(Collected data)
BEGIN

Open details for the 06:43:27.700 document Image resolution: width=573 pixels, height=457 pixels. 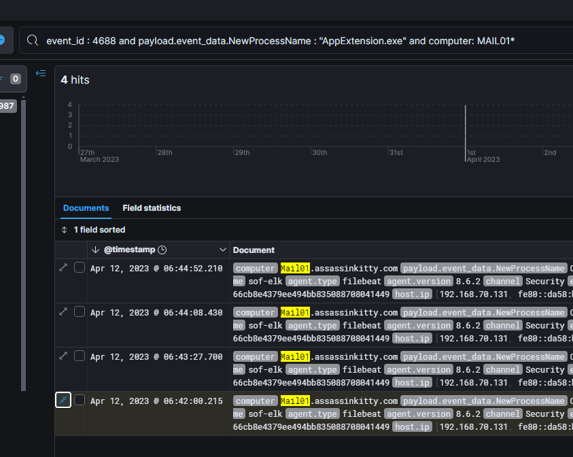coord(63,356)
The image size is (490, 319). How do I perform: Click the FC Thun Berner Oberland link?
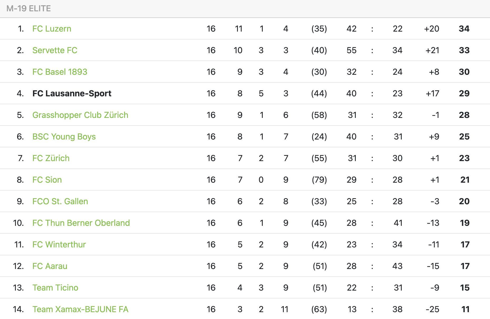coord(81,223)
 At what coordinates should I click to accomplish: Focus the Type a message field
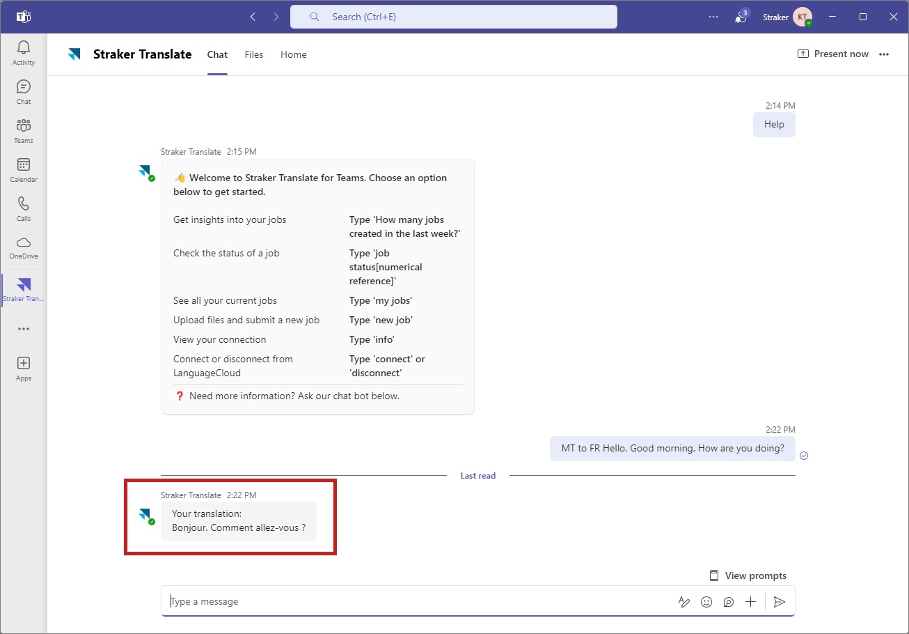[x=418, y=601]
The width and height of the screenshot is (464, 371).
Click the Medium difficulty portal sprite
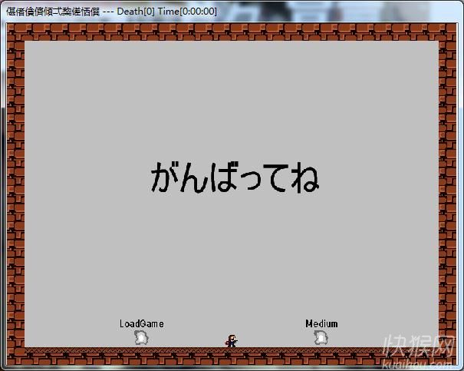tap(321, 337)
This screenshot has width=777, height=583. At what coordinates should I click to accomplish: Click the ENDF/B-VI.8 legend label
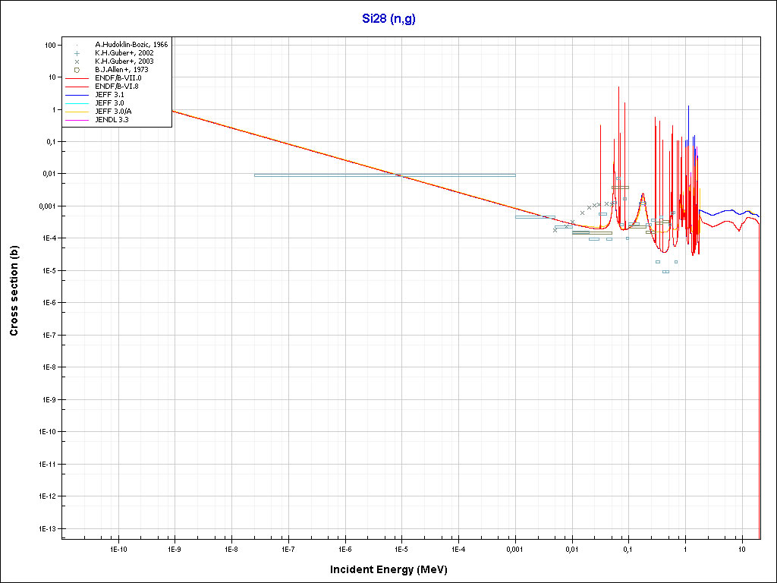(x=117, y=87)
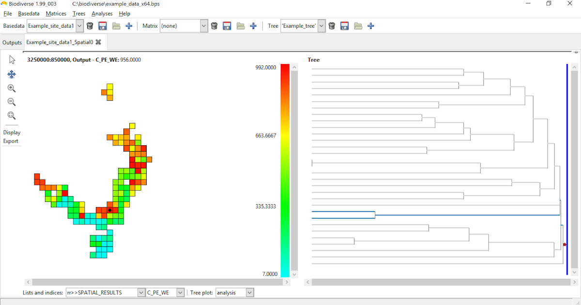Image resolution: width=581 pixels, height=305 pixels.
Task: Select the pointer tool in the map sidebar
Action: (12, 59)
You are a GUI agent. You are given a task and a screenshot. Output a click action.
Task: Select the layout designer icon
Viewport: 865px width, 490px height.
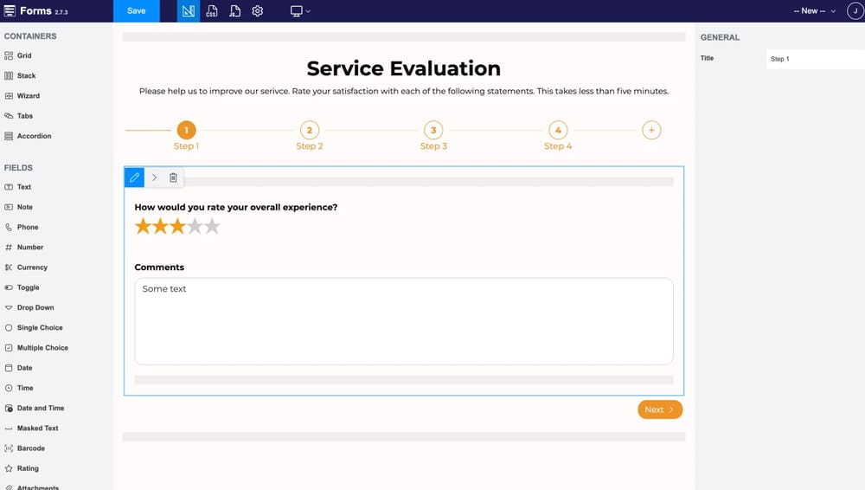point(189,11)
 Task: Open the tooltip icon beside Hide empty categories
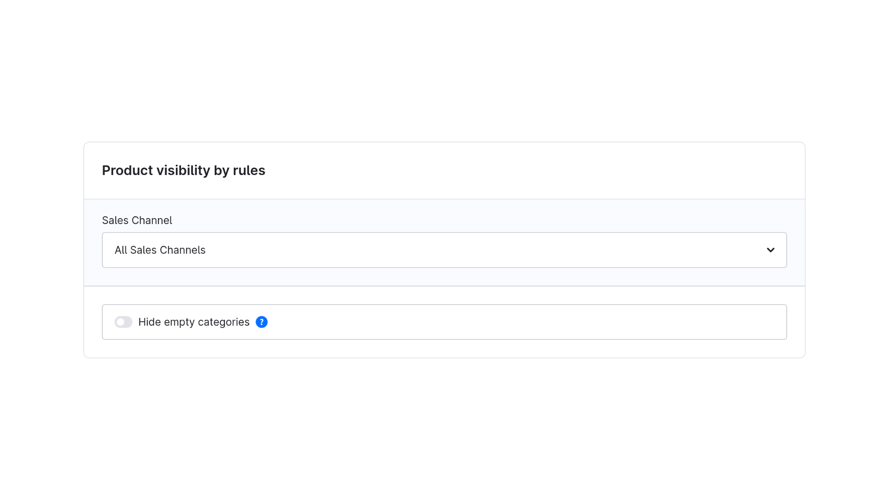pos(262,322)
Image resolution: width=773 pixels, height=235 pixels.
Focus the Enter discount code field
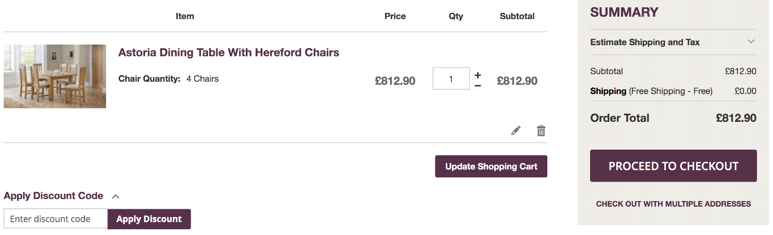[56, 219]
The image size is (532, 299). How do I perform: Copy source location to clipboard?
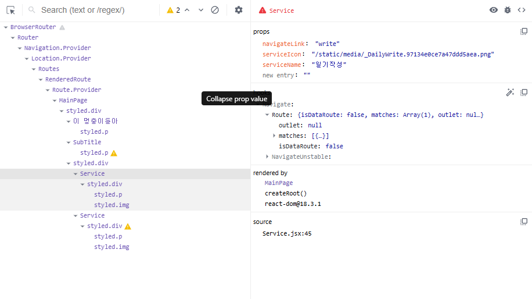[x=524, y=222]
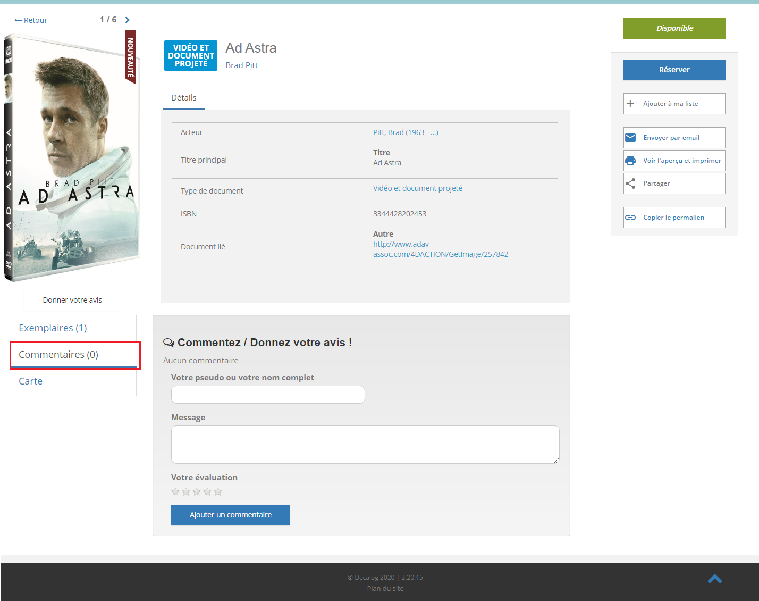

END

- What to produce: Nothing but the lines from the one holding "Image resolution: width=773" through the last line of the entries should be written out, exactly and inclusively, minus the pictures.

- Answer box:
Image resolution: width=773 pixels, height=235 pixels.
Focus the Enter discount code field
[56, 219]
The image size is (532, 299). How do I perform: Copy source location to clipboard?
[x=524, y=222]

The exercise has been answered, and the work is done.